Nein zusätzliche Verwirrung nicht. Im Prinzip verstehe ich die
Ausführungen. Wenn ich aber wie oben einen pH-Wert von 8
simulieren möchte und dazu NaOH verwende müsste das doch
ähnlich reagieren wie weiches Wasser oder ?

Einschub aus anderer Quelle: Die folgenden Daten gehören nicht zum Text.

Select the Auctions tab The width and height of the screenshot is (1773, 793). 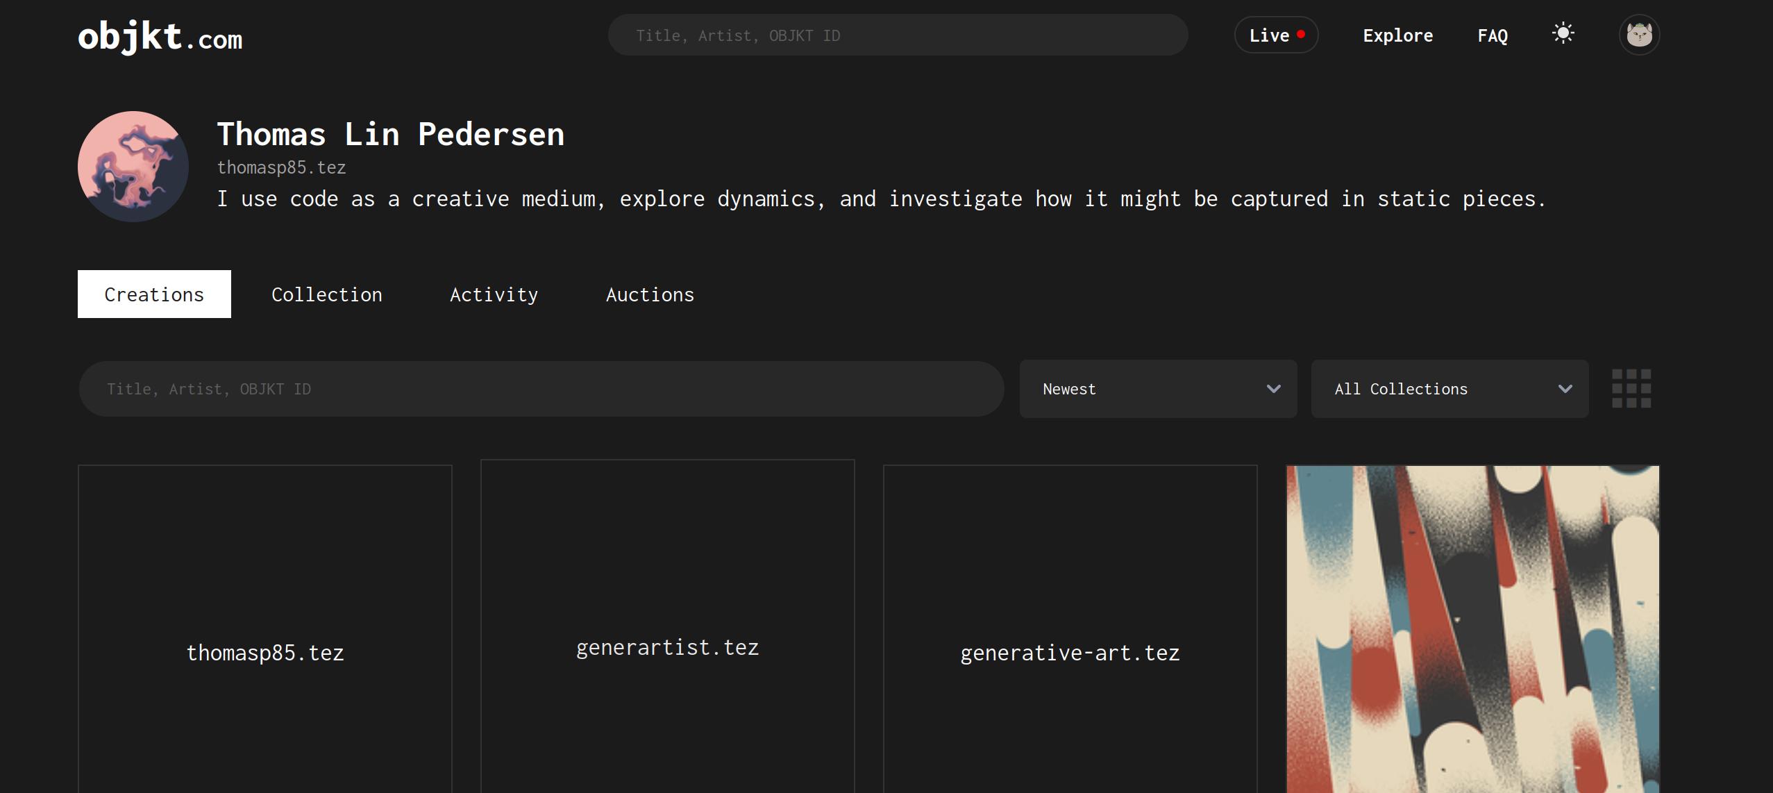[650, 295]
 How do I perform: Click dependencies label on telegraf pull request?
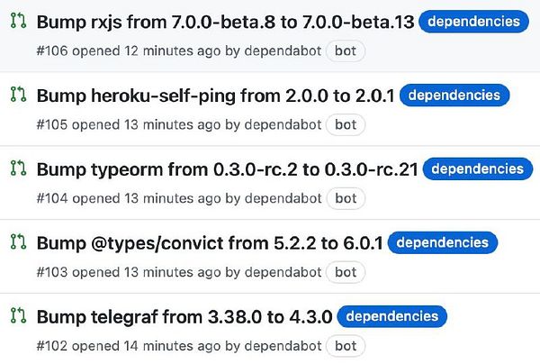(x=392, y=316)
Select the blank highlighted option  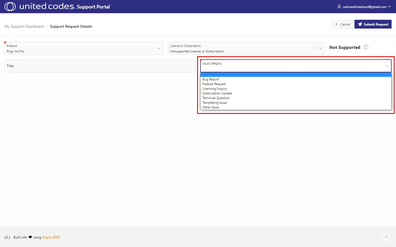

Nein, warum? Weiches Wasser enthält wenig (Erdalkali- bzw. Carbonat-) Ionen, hartes Wasser enthält viele Ionen - so ist die Definition. Man kann die Konzentrationen nicht durch Zugabe von weiteren Ionen senken. Ausnahmen sind Substanzen die Metallionen ausfällen oder komplexieren oder bei gravierenden pH-Änderungen (z. B. zu stark sauer, wobei Carbonat zu Kohlensäure protoniert wird).

Also die H±Ionen
bei der Säurezulage müssten durch die OH Ionen gepuffert
werden…

Ja, aber die H+ Ionen haber nichts mit der Härte zu tun. Verwechsle nicht Härte mit pH-Wert! Stark saure Lösungen können hohe GH haben und stark basische Lösungen (z.B. reine NaOH) können KH = 0 aufweisen!

Grüsse,
Bernd

Hallo Vampy,

WEnn Du das weiche Wasser mit NaOH simulierst, hast Du da
nichts, was puffert.

Soweit ich das verstanden habe, versucht Gerd, Leitungswasser mit NaOH zu enthärten (warum das meiner Ansicht nach nicht sinnvoll ist, habe ich schon unten geschrieben), also Leitungswasser + NaOH. Dabei puffern natürlich die Hydrogencarbonat-Ionen im Wasser.

Bernd

Hallo Gerd

Tolle Ausführung danke. Ja fast verstehe ich es. Ich brauche
extrem minimale Mengen an Säure um den pH von 8 auf 7,1 zu
bringen. Aber wenn ich einen pH Wert von 8 habe in einem
Wasser da sind doch darin Ionen gelöst die H±Ionen puffern
bzw. mit den H+ Iionen reagieren. Dann brauche ich doch mehr
säure um von 8 auf 7,1 zu kommen.

Das alles stimmt meiner Meinung nach und ich denke darum, dass entweder Paul oder ich die „Bereitung“ des Wassers mit pH = 8 falsch gedeutet haben. Was ich immer noch nicht verstehe ist, wie NaOH-Zugabe das Wasser enthärten soll - außer dass sich weiches Wasser und stark verdünnte NaOH ähnlich anfühlen.
Zudem müsste eigentlich berücksichtigt werden, dass Ameisensäure eine ziemlich schwache Säure ist. Außer für die Endkonzentration halte ich den „Fehler“ aber für bedeutungslos.